Both compounds have the same molecular formula: C₂H₆O. However, they have different arrangements of their atoms. Ethanol has a hydroxyl group (-OH) attached to an ethyl group (CH₃-CH₂-), while dimethyl ether involves two methyl groups (CH₃-) bonded to an oxygen atom (O). This difference in structure leads to different chemical and physical properties, despite having the same molecular formula. Hence, these two compounds are classified as isomers.

Answer Details

The term basicity of an acid refers to the number of hydrogen ions (H⁺) that an acid can donate when it dissociates in water. In simpler terms, it's the number of replaceable hydrogen ions in one molecule of the acid.

Tetraoxophosphate(V) acid is another name for phosphoric acid, which has the chemical formula H₃PO₄. In this molecule, there are three hydrogen (H) atoms bonded to the phosphate group (PO₄).

When H₃PO₄ dissolves in water, it donates hydrogen ions in three steps:

• In the first step, it donates one H⁺ to form H₂PO₄⁻.
• In the second step, it can donate another H⁺ to form HPO₄²⁻.
• In the third and final step, it can donate the last H⁺ to form PO₄³⁻.

Therefore, phosphoric acid, or tetraoxophosphate(V) acid, can donate a total of three hydrogen ions. Hence, the basicity of tetraoxophosphate(V) acid is 3.

Answer Details

When discussing the process of substances changing states, some substances can transition directly from a solid to a gas without passing through a liquid state. This process is called sublimation. However, not all substances exhibit this behavior. Let's examine the substances provided:

• Ammonium chloride (NH₄Cl): This substance can sublimate, meaning it can go directly from a solid state to a gaseous state when heated.
• Iodine (I₂): Iodine is known for sublimating as well. When iodine crystals are heated, they turn directly into a violet gas without becoming a liquid.
• Calcium carbonate (CaCO₃): This substance does not sublimate. Instead, when heated, it decomposes, releasing carbon dioxide gas and leaving calcium oxide as a residue. Therefore, it does not directly transition from a solid to a gas.
• Sulfur (S₈): This substance melts into a liquid before it evaporates, so it doesn't sublimate.

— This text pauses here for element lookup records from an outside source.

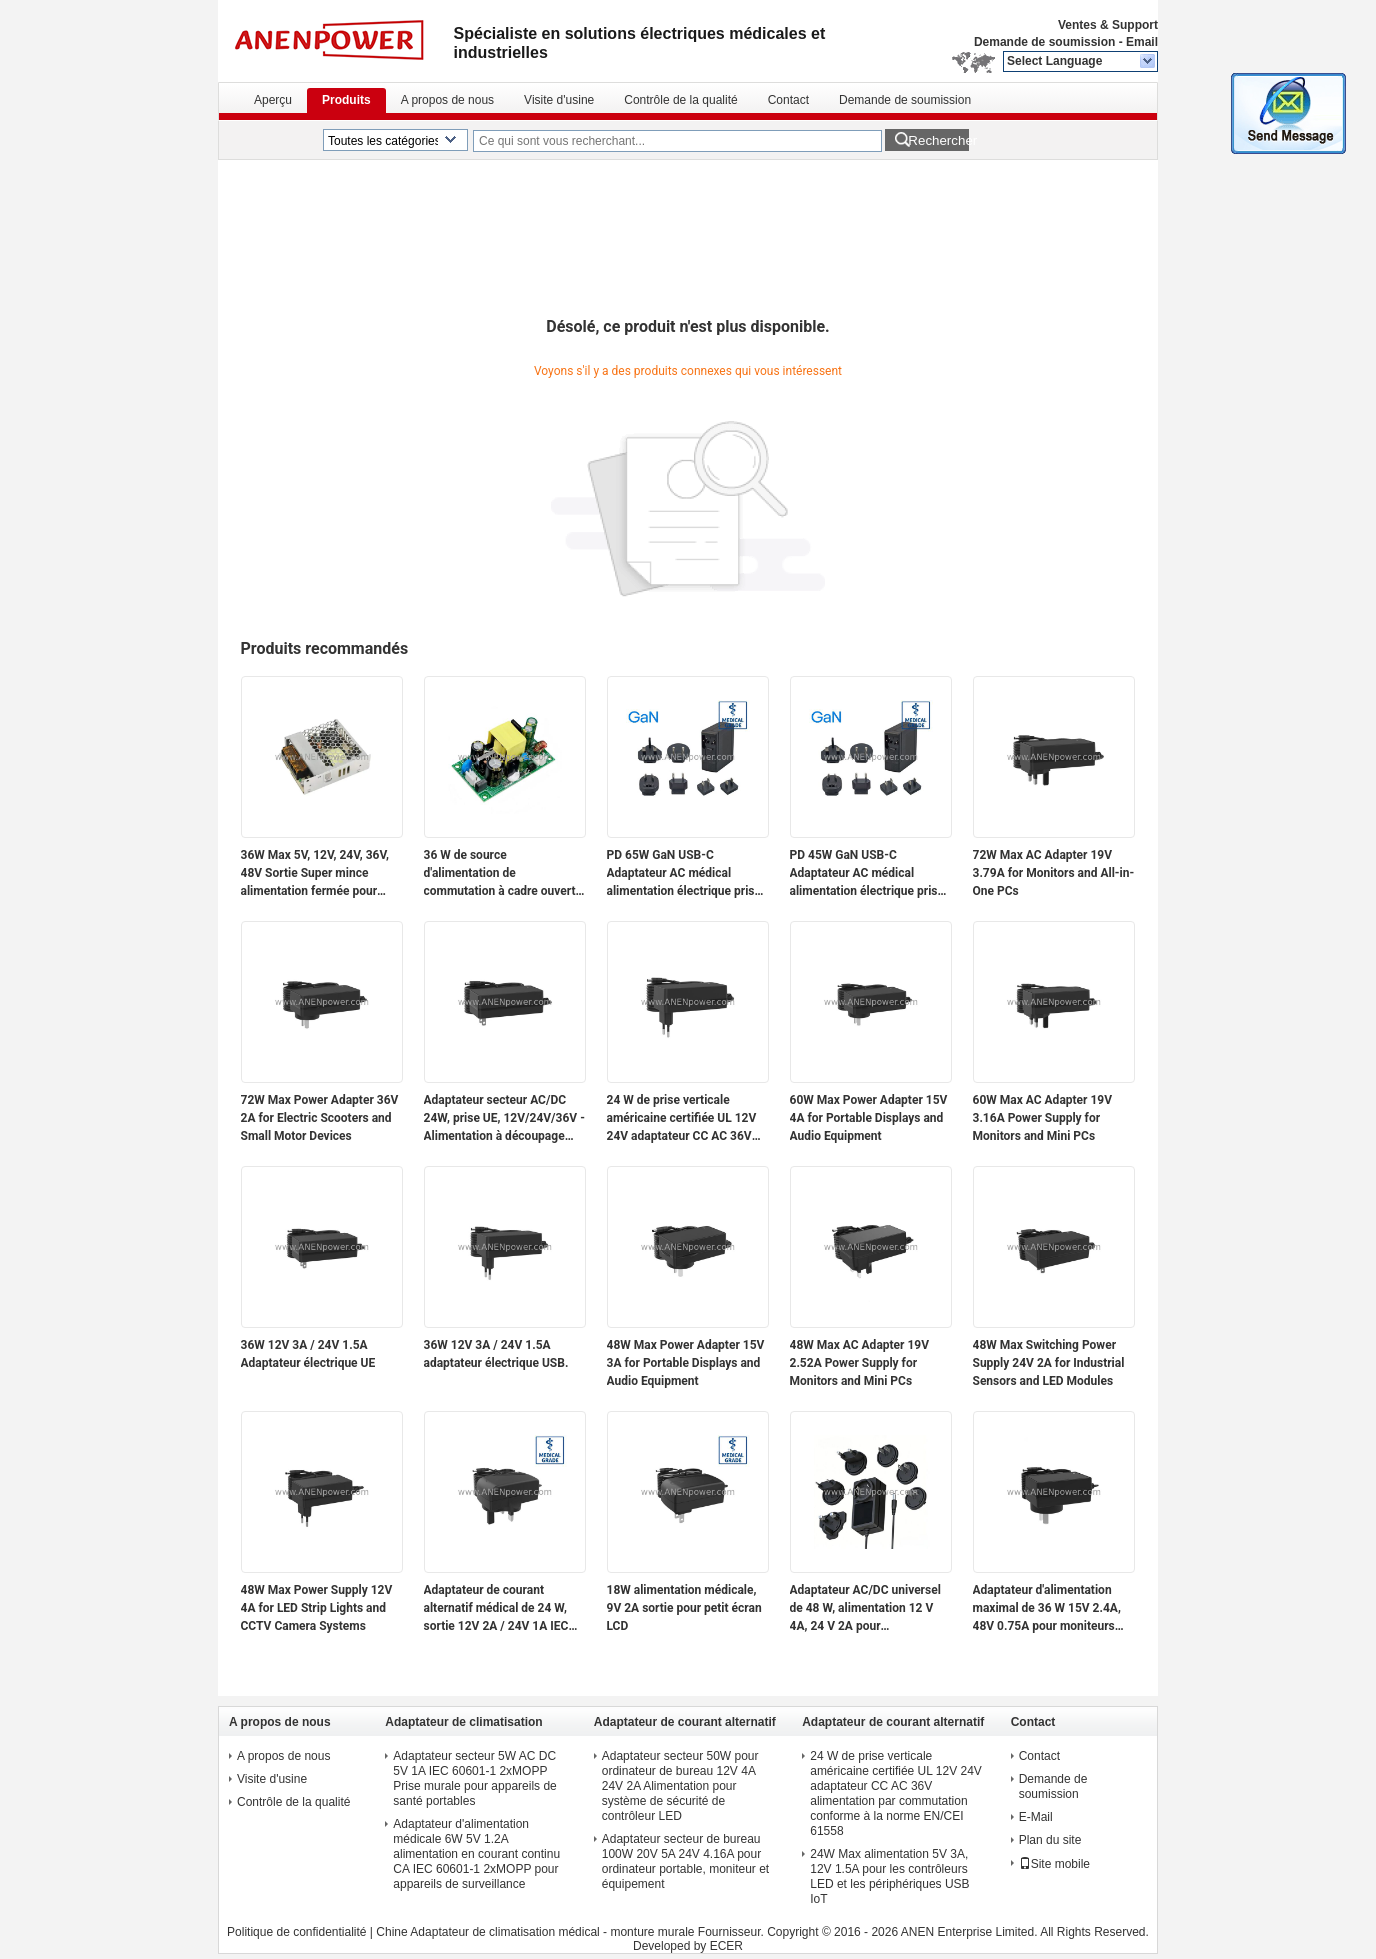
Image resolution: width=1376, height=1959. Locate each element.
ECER (726, 1946)
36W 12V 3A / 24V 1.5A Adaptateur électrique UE (308, 1354)
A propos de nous (447, 100)
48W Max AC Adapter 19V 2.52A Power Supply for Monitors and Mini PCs (860, 1363)
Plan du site (1050, 1840)
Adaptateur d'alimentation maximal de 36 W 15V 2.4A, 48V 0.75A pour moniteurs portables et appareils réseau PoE (1051, 1609)
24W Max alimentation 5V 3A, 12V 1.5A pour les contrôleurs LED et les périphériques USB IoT (889, 1876)
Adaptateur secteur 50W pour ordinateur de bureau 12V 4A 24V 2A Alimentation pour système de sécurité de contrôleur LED (680, 1786)
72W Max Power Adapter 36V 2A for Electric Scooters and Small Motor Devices (320, 1118)
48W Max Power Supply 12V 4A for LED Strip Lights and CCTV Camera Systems (317, 1608)
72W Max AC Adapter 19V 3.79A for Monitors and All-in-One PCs (1054, 873)
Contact (788, 100)
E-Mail (1036, 1817)
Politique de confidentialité (296, 1932)
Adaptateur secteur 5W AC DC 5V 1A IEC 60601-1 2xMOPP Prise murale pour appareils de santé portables (474, 1778)
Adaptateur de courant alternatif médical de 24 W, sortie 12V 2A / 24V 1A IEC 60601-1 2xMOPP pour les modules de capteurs (496, 1609)
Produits (346, 100)
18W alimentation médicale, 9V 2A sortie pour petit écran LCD (684, 1608)
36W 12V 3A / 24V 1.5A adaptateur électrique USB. (496, 1354)
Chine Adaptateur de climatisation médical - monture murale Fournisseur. (571, 1932)
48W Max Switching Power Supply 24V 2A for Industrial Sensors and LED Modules (1049, 1363)
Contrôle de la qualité (680, 100)
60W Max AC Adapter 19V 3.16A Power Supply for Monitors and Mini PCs (1043, 1118)
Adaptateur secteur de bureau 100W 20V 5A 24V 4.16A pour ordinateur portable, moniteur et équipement (685, 1861)
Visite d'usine (559, 100)
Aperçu (273, 100)
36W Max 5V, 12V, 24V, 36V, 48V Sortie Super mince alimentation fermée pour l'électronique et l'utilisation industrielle (315, 874)
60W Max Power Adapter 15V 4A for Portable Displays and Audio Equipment (869, 1118)
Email (1142, 42)
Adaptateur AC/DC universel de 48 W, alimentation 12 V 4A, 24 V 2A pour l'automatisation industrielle (865, 1609)
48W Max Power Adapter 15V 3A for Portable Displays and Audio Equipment (686, 1363)
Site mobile (1054, 1864)
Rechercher (938, 140)
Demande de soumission (1044, 42)
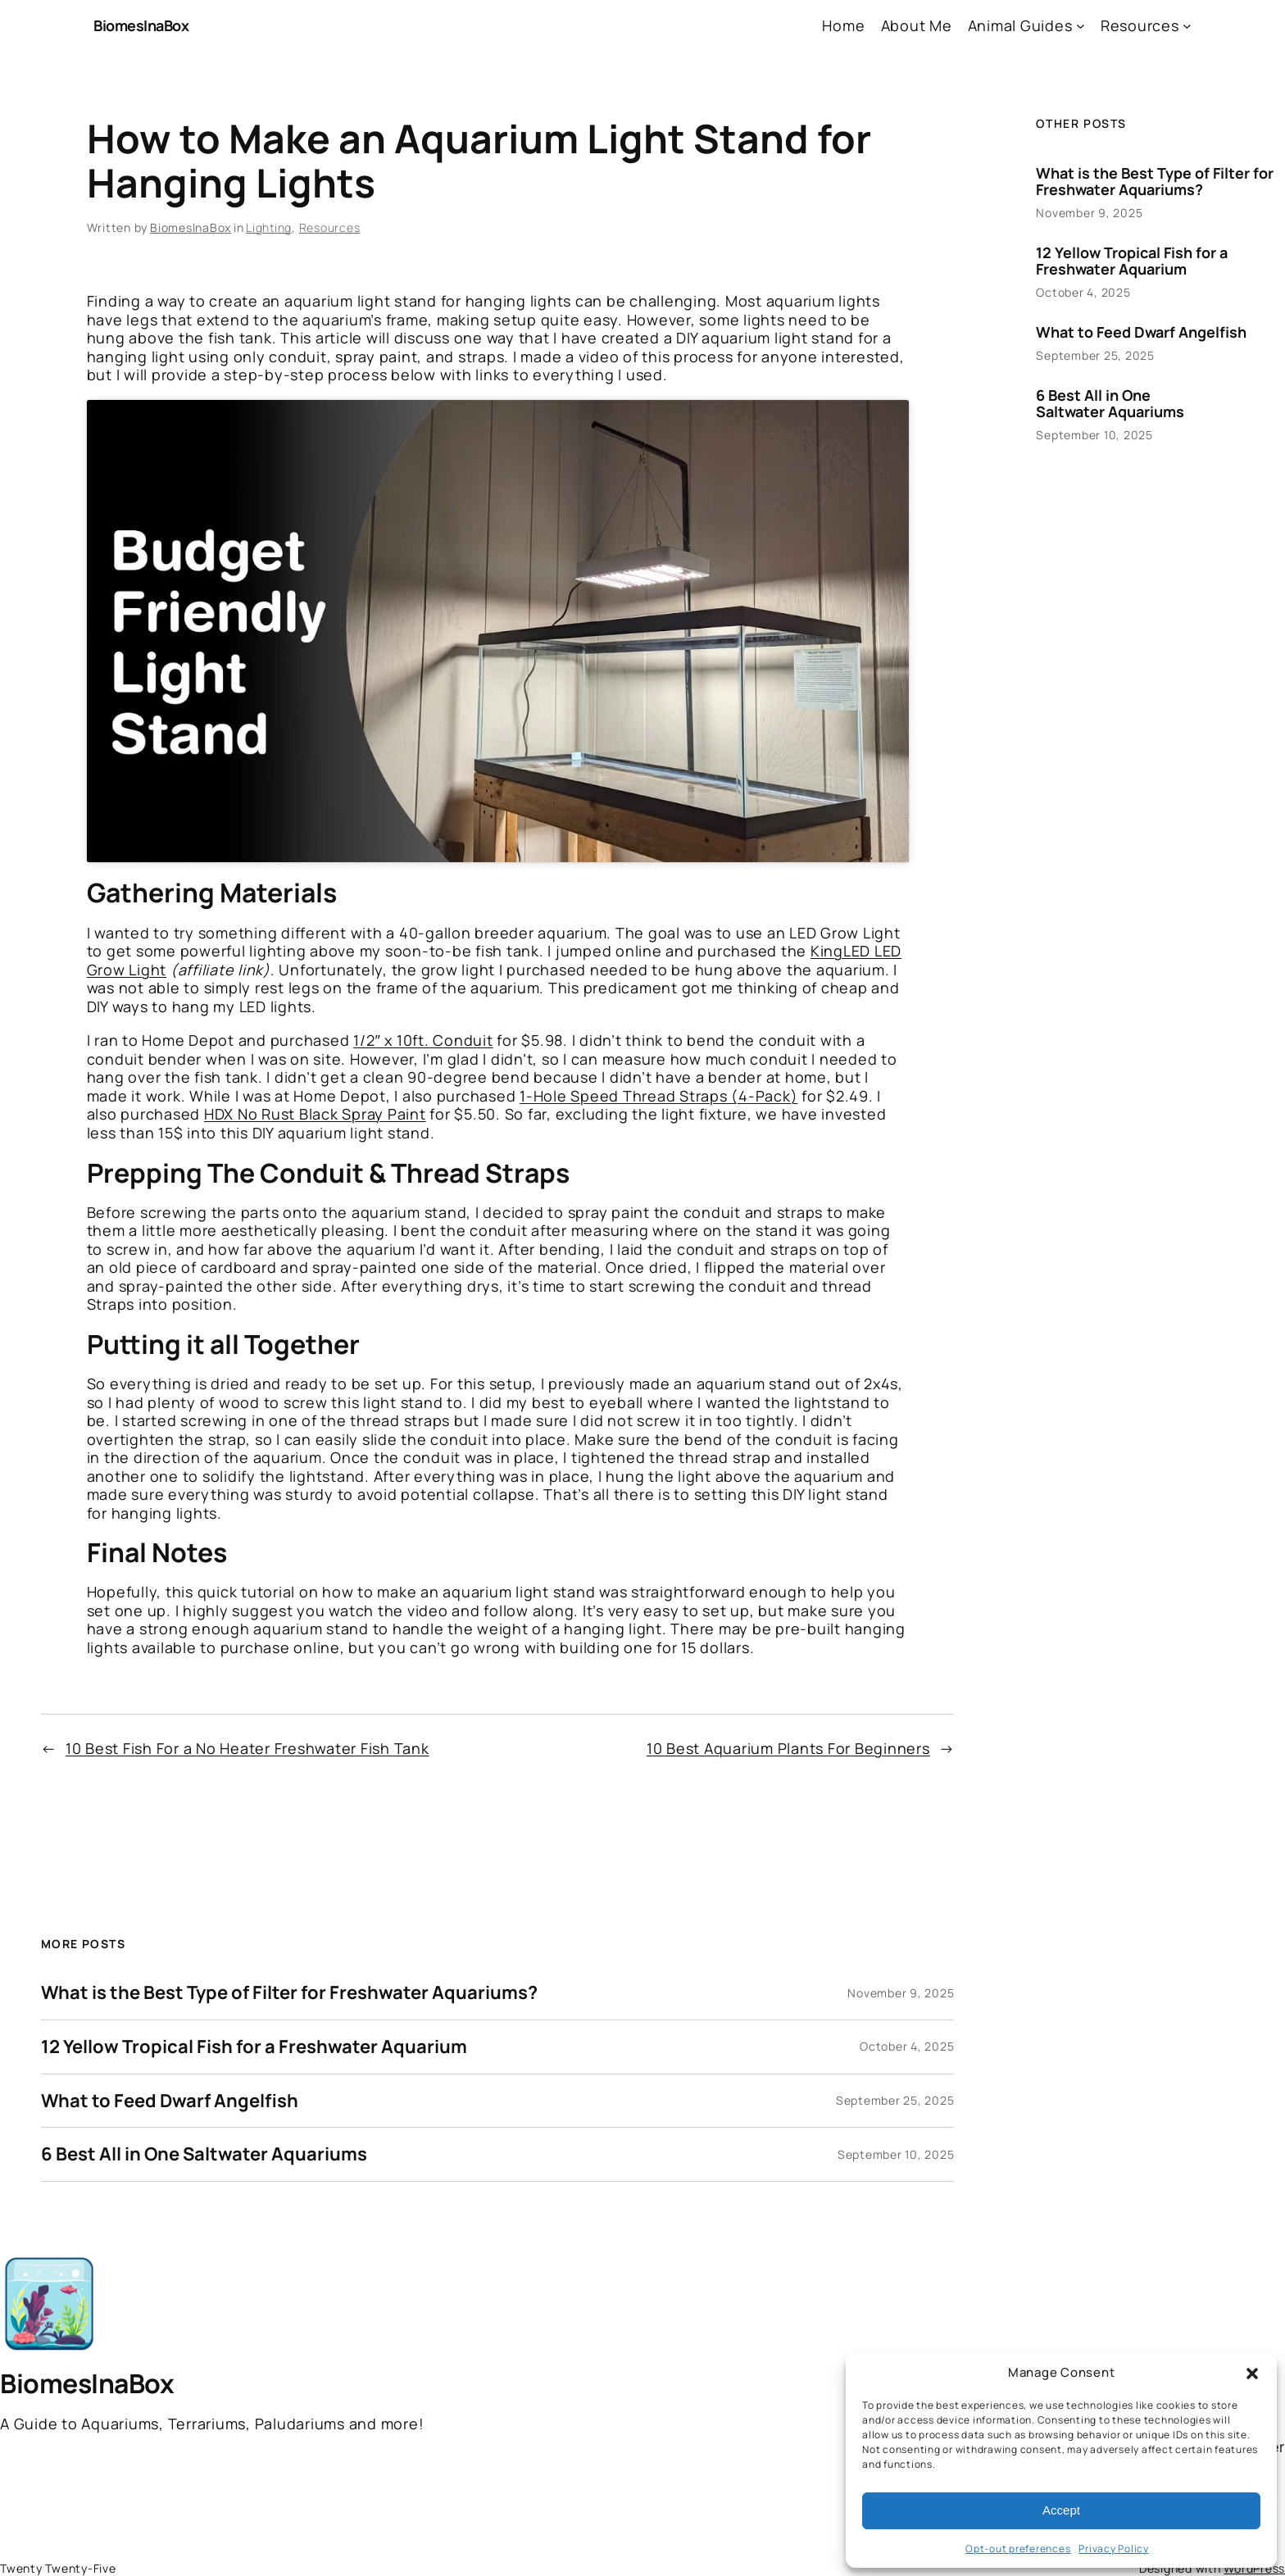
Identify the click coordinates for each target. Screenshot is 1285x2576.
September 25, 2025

In conclusion, calcium carbonate (CaCO₃) is the substance that does not change directly from a solid to a gas when heated, as it undergoes a decomposition process instead.

Answer Details

To understand the geometrical isomers of butene, we need to explore its structure. Butene has four carbon atoms, and there are various structural forms that butene can take. These structural forms include linear or branched chains, with a double bond present between carbon atoms.

Geometric isomerism is a type of stereoisomerism. It occurs due to restricted rotation around the double bond, leading to different spatial arrangements of groups attached to the carbons forming the double bond. The geometric isomerism primarily occurs in alkenes like butene where the positions of substituents can vary.

Let's consider the different types of butene, focusing on the possibility of geometrical isomerism:

• 1-butene: This is a straight-chain isomer with the double bond starting at the first carbon. It doesn't show geometrical isomerism because the double bond is at the end of the chain, so there are no different spatial arrangements of groups possible.
• 2-butene: Here the double bond is between the second and third carbon. In this case, geometrical isomerism is possible because different groups (or atoms) attached to the carbon atoms can have different spatial arrangements. Specifically:
  • cis-2-butene: Both methyl groups (CH₃) are on the same side of the double bond.
  • trans-2-butene: The methyl groups are on opposite sides of the double bond.
• Isobutene (or 2-methylpropene): This is a branched isomer, and it does not have geometric isomers because the substituents around the double bond do not allow for different spatial configurations on either side of the double bond.

In conclusion, for butene, only 2-butene has geometrical isomers (cis and trans). Therefore, the number of geometric isomers is 2.